» Dataset extract
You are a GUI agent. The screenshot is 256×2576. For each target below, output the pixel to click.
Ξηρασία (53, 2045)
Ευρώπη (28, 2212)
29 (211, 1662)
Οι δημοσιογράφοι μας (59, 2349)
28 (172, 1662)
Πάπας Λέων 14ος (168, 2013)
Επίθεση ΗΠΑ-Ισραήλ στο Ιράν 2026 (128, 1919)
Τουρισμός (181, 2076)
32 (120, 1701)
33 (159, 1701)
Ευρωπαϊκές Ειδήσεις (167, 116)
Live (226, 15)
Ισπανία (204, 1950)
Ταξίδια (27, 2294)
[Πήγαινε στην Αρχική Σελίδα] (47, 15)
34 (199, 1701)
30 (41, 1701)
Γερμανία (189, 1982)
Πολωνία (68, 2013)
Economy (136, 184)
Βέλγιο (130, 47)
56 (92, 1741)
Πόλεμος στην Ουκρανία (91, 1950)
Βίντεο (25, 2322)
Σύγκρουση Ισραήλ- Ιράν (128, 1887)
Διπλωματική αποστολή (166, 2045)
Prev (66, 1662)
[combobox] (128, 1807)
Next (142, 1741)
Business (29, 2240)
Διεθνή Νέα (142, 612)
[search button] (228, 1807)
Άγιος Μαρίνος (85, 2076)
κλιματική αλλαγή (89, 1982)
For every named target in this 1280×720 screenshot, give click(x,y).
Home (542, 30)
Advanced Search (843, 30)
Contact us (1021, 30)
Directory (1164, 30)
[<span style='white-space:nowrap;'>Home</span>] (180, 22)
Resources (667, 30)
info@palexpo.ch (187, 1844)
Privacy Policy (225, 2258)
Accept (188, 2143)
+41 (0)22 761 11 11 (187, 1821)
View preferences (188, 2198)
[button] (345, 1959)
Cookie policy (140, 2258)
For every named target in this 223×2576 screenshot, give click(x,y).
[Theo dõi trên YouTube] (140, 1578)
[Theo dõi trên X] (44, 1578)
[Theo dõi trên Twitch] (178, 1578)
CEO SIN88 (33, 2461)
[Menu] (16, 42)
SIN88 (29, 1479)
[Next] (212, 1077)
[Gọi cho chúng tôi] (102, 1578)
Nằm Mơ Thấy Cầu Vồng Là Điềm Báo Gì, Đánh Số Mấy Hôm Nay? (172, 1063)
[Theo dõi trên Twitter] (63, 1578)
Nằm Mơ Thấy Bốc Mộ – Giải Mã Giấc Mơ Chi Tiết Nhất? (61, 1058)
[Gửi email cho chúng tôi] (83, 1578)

» What is needed
Take from the entries every line that has the string "Ιράν".

» Solution to the problem
Επίθεση ΗΠΑ-Ισραήλ στο Ιράν 2026 (128, 1919)
Σύγκρουση Ισραήλ- Ιράν (128, 1887)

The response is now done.